§ **Testo di riferimento**:
◆ ◆ ◆ ◆ ◆ ◆ ◆
Pubblicata l’Esortazione
post-sinodale sull’Amazzonia. Il documento traccia nuovi cammini di
evangelizzazione e di cura dell’ambiente e dei poveri. Francesco auspica un
nuovo slancio missionario e incoraggia il ruolo dei laici nelle comunità
ecclesiali
di Alessandro Gisotti
“L’amata Amazzonia si
mostra di fronte al mondo con tutto il suo splendore, il suo dramma, il suo
mistero”. Inizia così l’Esortazione apostolica post-sinodale, Querida
Amazonia. Il Pontefice, nei primi punti, (2-4) spiega “il senso di questa
Esortazione” ricca di riferimenti a documenti delle Conferenze episcopali dei
Paesi amazzonici ma anche a poesie di autori legati all’Amazzonia. Sottolinea
che desidera “esprimere le risonanze” che il Sinodo ha provocato in lui. E
precisa che non intende né sostituire né ripetere il Documento finale che
invita a leggere “integralmente”, auspicando che tutta la Chiesa si lasci
“arricchire e interpellare” da esso e che la Chiesa dell’Amazzonia si impegni
“nella sua applicazione”. Francesco condivide i suoi “Sogni per l’Amazzonia”
◆ ◆ ◆ ◆ ◆ ◆ ◆
§ **Serie di compiti**:
(a) Con quali tre cose, secondo l'articolo sull'Esortazione, l'amata Amazzonia si mostra di fronte al mondo?
(b) Qual è il titolo dell'Esortazione apostolica post-sinodale di cui parla l'articolo sull'Esortazione?
(c) Prosegui l'articolo sull'Esortazione dal punto in cui si interrompe.
I record non servono a svolgere questo lavoro.

[Record delle posizioni di destinazione]
◆ ◆ ◆ ◆ ◆ ◆ ◆
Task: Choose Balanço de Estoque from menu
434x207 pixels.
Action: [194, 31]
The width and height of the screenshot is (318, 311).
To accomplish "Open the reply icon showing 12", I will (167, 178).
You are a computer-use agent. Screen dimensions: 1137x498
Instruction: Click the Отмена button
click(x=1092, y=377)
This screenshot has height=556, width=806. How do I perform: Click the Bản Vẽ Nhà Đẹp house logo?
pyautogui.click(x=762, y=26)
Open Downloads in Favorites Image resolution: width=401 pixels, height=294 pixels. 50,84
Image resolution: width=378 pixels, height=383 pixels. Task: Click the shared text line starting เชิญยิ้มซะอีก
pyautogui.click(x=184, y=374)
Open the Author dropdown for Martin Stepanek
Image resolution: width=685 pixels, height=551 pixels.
◆ ◆ ◆ ◆ ◆ ◆ ◆
§ **Risposte**:
(a)
- Il suo splendore
- Il suo dramma
- Il suo mistero

(b) Querida Amazonia.

(c)
(5-7), la cui sorte deve preoccupare tutti perché questa terra è anche
“nostra”. Formula cosi “quattro grandi sogni”: che l’Amazzonia “lotti per i
diritti dei più poveri”, “che difenda la ricchezza culturale”, che “custodisca
gelosamente l’irresistibile bellezza naturale”, che infine le comunità
cristiane siano “capaci di impegnarsi e di incarnarsi in Amazzonia”.
Il sogno sociale: la Chiesa sia al fianco degli oppressi
Il capitolo primo di Querida
Amazonia è incentrato sul “Sogno sociale” (8). Sottolinea che “un vero
approccio ecologico” è anche “approccio sociale” e, pur apprezzando il “buon
vivere” degli indigeni, mette in guardia dal “conservazionismo” che si
preoccupa solo dell’ambiente.Con toni vibranti, parla di “ingiustizia e
crimine” (9-14). Rammenta che già Benedetto XVI aveva denunciato
“la devastazione ambientale dell’Amazzonia”. I popoli originari, avverte,
subiscono un “asservimento” sia da parte dei poteri locali che da quelli
esterni. Per il Papa le operazioni economiche che alimentano devastazione,
uccisioni, corruzione, meritano il nome di “ingiustizia e crimine”. E con
Giovanni Paolo II ribadisce che la globalizzazione non deve diventare un nuovo
colonialismo.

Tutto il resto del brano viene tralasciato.